* [REQUIRED ACTION]: When you reach the line containing "Подборки (576, 32)" in the data below, begin returning lines exactly as written, and stop once the line containing "тмин (412, 1897)" has been returned.

:: AVAILABLE DATA

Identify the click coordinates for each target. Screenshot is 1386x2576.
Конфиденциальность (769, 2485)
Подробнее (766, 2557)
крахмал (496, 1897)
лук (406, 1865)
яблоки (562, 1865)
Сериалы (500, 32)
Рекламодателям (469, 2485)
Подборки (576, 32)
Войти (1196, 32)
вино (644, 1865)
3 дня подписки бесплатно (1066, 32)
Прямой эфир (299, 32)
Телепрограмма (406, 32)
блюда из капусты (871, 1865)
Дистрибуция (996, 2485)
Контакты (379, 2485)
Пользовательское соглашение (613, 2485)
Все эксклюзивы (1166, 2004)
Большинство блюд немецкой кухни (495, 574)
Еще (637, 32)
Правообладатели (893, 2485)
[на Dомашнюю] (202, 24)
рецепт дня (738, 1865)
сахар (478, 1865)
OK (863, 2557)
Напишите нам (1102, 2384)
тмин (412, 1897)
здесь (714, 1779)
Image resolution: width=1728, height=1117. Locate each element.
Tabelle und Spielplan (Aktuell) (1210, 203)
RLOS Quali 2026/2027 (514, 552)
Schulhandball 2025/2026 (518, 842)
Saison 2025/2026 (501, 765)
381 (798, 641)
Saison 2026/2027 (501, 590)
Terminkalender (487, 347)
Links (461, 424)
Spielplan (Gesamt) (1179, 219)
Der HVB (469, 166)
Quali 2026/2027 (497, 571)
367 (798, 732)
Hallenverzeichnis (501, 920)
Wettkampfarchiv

::::

* [ANSWER SPACE]:
Подборки (576, 32)
Войти (1196, 32)
вино (644, 1865)
3 дня подписки бесплатно (1066, 32)
Прямой эфир (299, 32)
Телепрограмма (406, 32)
блюда из капусты (871, 1865)
Дистрибуция (996, 2485)
Контакты (379, 2485)
Пользовательское соглашение (613, 2485)
Все эксклюзивы (1166, 2004)
Большинство блюд немецкой кухни (495, 574)
Еще (637, 32)
Правообладатели (893, 2485)
[на Dомашнюю] (202, 24)
рецепт дня (738, 1865)
сахар (478, 1865)
OK (863, 2557)
Напишите нам (1102, 2384)
тмин (412, 1897)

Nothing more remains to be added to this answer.